Only a number is wanted: how many lines in the records below contain "card"?

Stored data entries:
>>>>

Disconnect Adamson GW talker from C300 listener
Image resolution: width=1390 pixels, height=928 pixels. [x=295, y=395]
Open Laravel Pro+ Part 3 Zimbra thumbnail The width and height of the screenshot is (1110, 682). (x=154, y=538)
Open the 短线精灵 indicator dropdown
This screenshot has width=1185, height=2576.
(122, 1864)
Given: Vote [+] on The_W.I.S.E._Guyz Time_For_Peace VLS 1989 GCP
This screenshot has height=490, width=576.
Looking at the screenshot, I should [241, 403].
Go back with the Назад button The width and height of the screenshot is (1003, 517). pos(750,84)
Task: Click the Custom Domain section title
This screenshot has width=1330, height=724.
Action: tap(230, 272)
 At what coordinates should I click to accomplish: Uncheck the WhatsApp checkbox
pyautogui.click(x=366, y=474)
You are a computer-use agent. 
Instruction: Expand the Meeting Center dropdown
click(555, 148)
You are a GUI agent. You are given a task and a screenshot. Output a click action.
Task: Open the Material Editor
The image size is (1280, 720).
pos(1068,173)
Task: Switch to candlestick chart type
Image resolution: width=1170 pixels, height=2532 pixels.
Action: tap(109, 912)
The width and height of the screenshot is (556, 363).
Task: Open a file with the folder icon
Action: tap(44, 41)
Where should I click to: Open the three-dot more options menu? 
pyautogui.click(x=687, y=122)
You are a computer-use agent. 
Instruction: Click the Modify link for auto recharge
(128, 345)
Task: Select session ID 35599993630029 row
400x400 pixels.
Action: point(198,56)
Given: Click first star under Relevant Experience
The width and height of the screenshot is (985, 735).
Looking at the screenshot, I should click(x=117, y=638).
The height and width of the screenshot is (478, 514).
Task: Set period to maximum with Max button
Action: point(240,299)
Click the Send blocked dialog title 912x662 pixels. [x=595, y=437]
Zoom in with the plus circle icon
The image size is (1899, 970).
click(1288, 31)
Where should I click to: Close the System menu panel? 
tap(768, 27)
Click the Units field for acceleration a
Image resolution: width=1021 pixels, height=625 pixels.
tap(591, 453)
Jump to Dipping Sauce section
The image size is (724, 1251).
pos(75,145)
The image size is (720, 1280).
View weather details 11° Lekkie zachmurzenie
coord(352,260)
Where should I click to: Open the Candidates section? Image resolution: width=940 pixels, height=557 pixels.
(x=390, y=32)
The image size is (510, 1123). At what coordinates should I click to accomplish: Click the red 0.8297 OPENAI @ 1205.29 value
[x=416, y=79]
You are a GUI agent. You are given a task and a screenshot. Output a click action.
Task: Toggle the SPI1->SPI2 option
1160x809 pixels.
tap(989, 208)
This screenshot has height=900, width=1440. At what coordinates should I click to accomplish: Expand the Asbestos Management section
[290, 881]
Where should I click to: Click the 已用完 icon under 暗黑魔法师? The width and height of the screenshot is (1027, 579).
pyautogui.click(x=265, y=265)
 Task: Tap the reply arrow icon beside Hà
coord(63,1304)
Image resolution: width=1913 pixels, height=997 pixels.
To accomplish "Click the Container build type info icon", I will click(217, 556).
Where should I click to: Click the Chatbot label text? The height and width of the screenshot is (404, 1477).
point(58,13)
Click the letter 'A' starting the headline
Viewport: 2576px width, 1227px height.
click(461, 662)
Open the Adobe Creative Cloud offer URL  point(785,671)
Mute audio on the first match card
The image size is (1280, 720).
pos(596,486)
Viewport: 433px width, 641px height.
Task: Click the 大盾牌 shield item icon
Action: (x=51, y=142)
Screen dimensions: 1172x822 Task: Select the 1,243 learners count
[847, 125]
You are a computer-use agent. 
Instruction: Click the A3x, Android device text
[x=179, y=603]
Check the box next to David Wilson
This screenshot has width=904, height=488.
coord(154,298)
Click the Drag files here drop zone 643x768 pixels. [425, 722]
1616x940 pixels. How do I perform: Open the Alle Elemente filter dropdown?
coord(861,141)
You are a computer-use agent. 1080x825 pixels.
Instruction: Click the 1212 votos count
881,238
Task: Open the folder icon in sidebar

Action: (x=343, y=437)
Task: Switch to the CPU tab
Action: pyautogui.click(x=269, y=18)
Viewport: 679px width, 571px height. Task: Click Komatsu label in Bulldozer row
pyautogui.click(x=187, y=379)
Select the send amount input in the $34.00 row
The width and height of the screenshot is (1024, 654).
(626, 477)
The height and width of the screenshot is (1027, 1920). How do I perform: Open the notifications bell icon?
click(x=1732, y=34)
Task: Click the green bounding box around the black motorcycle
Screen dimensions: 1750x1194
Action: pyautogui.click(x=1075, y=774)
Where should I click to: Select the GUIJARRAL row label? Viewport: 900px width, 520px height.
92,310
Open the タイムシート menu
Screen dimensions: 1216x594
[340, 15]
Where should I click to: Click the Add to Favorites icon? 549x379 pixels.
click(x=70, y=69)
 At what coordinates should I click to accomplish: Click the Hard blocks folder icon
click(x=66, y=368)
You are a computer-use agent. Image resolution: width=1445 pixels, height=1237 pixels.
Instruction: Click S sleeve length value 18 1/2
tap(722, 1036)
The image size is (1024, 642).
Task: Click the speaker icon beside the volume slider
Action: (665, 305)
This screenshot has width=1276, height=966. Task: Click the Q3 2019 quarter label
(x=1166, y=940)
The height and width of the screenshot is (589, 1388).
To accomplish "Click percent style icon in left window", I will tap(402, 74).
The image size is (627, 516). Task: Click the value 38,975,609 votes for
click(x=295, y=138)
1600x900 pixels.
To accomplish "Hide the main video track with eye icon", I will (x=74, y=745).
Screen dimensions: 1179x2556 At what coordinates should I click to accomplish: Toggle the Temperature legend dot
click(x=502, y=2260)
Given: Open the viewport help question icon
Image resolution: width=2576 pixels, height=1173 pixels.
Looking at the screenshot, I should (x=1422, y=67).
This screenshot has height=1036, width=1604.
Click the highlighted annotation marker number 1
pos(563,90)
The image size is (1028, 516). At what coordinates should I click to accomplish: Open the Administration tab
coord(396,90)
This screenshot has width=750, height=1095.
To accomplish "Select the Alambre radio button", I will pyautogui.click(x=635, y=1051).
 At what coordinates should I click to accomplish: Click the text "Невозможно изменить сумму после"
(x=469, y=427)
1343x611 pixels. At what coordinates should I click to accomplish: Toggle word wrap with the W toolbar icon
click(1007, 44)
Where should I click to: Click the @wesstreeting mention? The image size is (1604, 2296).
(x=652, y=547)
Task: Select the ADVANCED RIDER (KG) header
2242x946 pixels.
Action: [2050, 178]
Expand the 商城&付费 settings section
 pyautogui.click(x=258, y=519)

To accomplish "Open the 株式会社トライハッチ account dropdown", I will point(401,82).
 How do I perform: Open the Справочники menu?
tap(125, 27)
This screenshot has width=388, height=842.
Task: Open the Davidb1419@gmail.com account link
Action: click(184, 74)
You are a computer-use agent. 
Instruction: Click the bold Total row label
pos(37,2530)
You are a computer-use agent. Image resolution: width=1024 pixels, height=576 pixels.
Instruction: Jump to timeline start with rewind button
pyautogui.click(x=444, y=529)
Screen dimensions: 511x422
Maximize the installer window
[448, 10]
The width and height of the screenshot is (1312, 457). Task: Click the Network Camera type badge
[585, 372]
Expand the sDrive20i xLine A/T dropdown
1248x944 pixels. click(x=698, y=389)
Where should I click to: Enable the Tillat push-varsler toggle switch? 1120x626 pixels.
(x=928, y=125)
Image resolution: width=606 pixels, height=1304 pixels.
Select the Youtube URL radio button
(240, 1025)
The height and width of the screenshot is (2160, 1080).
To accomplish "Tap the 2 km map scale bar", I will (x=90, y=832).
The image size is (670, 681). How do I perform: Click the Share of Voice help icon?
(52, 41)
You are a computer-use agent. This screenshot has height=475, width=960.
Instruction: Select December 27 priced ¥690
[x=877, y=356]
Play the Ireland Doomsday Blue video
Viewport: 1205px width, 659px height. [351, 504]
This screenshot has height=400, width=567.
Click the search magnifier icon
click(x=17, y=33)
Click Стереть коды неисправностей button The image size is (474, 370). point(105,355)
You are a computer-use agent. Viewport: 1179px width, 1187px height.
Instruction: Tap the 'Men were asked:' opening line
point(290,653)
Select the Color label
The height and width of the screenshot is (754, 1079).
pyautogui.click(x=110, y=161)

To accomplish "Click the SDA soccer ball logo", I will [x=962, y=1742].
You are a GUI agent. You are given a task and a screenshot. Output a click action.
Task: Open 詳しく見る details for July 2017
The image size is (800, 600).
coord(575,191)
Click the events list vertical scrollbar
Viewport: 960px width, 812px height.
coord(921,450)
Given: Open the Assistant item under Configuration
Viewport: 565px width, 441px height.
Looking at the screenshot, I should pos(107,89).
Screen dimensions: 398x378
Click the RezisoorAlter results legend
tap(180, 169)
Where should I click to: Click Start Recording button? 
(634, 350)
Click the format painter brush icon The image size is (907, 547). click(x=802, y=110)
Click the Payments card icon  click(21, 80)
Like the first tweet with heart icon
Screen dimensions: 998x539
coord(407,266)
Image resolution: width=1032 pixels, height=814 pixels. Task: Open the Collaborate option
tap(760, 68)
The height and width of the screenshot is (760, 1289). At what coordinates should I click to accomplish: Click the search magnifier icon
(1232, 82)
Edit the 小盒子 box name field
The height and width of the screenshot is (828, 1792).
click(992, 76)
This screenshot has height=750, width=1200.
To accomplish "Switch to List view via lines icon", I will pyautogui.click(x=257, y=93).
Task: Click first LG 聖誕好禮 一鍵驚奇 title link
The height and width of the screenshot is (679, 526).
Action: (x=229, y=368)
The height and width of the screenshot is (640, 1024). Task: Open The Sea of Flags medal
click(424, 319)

<<<<

▸ **Output below**
2